**The problem**
Transcribe the entries from the start through the line that contains "[x=103, y=116]", and leave the pictures out of your answer.
[START Entries provided]
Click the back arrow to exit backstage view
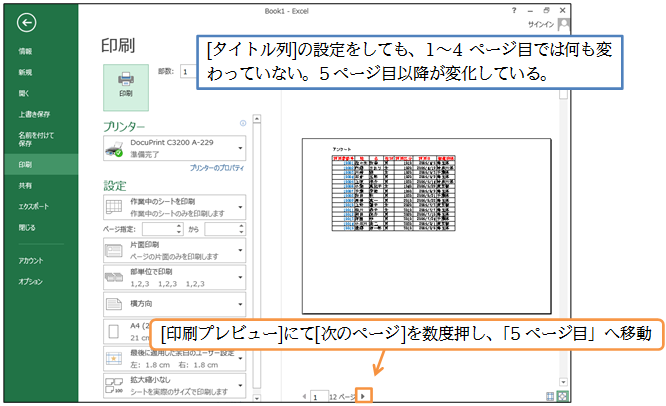Image resolution: width=666 pixels, height=406 pixels. coord(26,21)
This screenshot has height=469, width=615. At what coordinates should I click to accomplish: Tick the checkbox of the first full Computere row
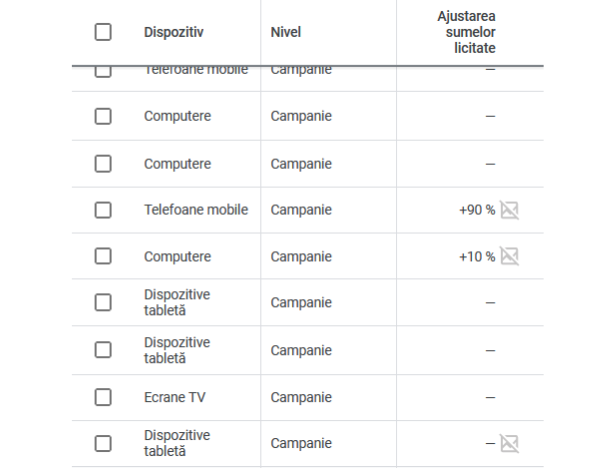[x=103, y=116]
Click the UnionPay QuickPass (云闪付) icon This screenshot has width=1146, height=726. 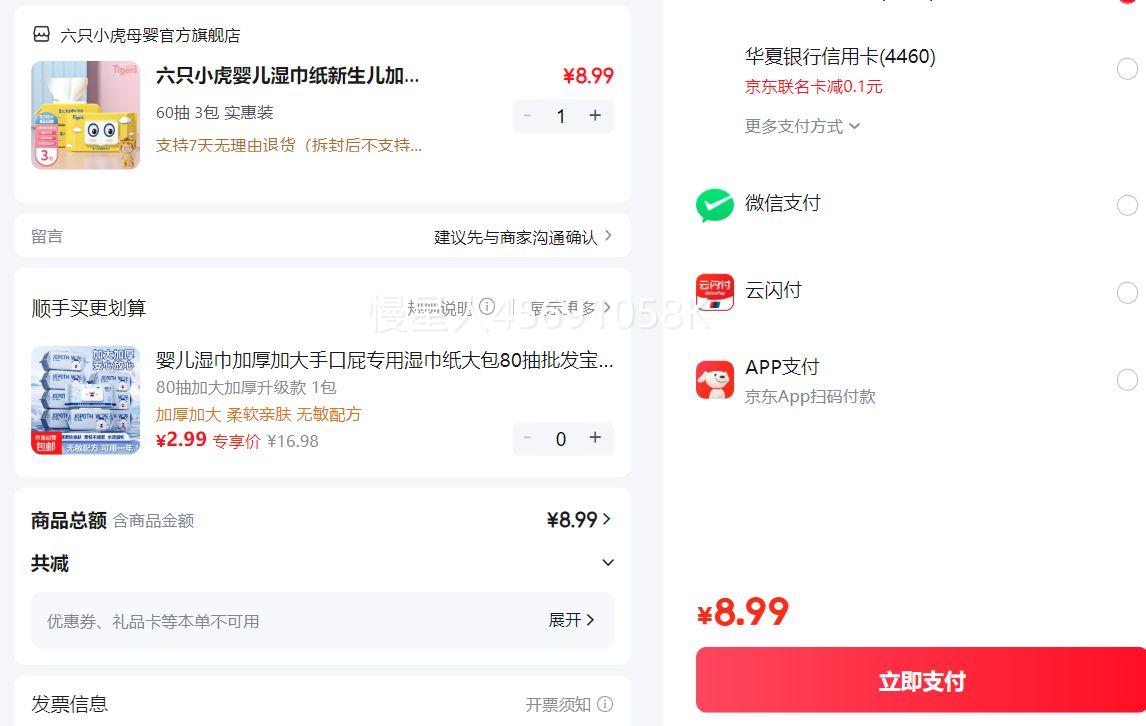(714, 292)
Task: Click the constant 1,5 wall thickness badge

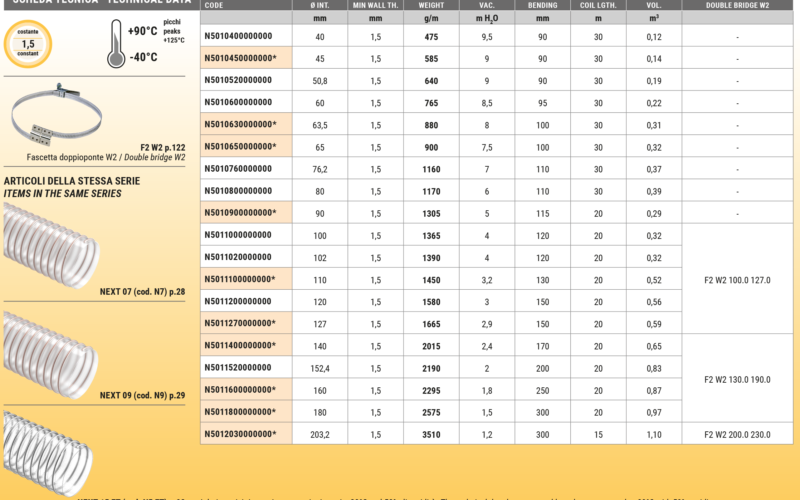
[END Entries provided]
**Full output**
Click the back arrow to exit backstage view
Image resolution: width=666 pixels, height=406 pixels. coord(26,21)
This screenshot has height=469, width=615. At what coordinates should I click to accomplish: Tick the checkbox of the first full Computere row
[x=103, y=116]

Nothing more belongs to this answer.